Start of Block

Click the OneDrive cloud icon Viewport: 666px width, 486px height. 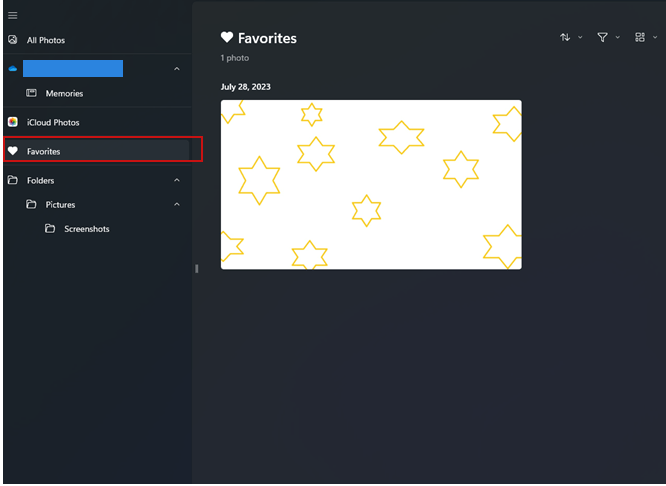pyautogui.click(x=13, y=69)
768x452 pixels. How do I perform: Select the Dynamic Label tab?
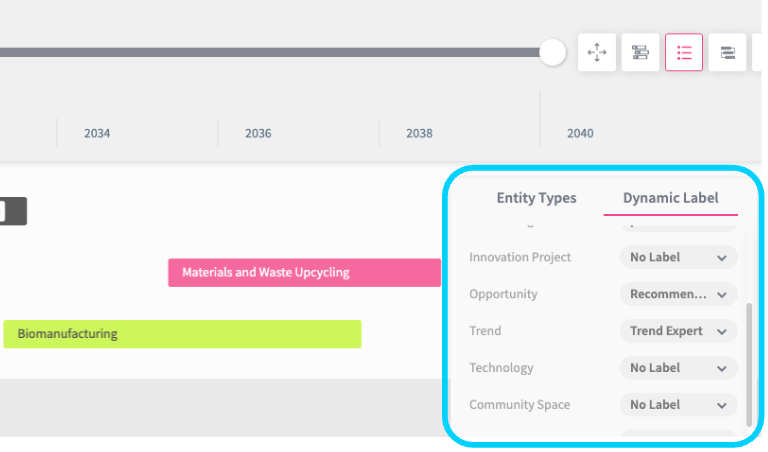coord(670,198)
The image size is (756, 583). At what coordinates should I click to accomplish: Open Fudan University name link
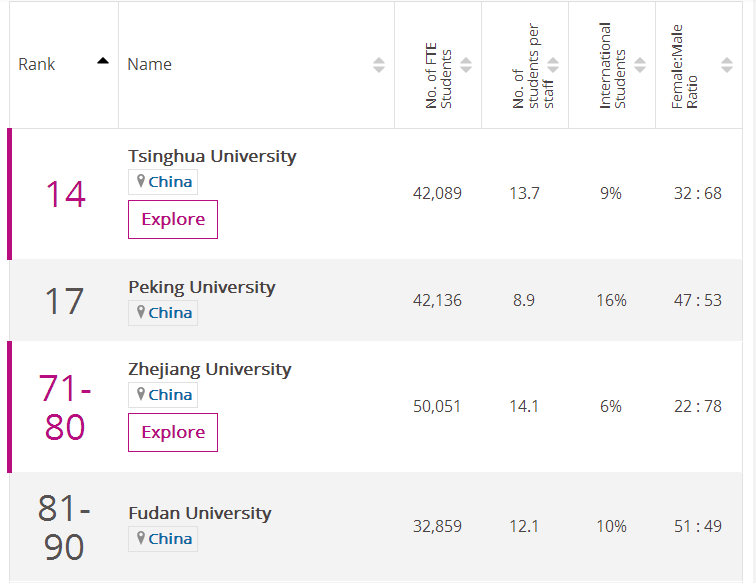tap(200, 513)
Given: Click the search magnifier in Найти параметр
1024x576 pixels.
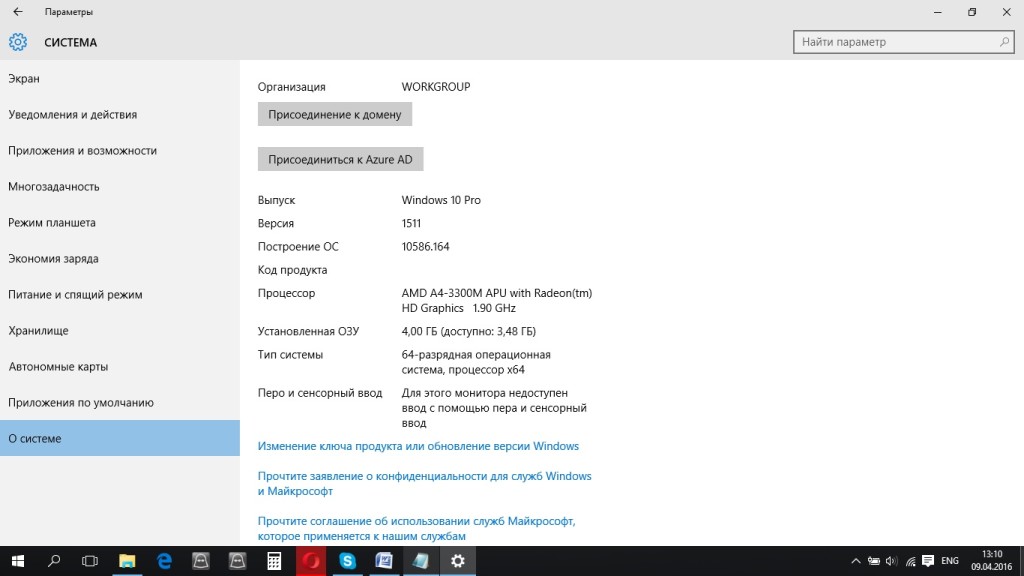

End of Block

# Problem description
The result should hold only the lines from the line with "768x452 pixels. How" through the final line of the records above, copied exactly, with pictures left out.

# Result of the task
768x452 pixels. How do I perform: Select the Dynamic Label tab?
coord(670,198)
The image size is (756, 583). At what coordinates should I click to accomplish: Open Fudan University name link
tap(200, 513)
Given: Click the search magnifier in Найти параметр
1024x576 pixels.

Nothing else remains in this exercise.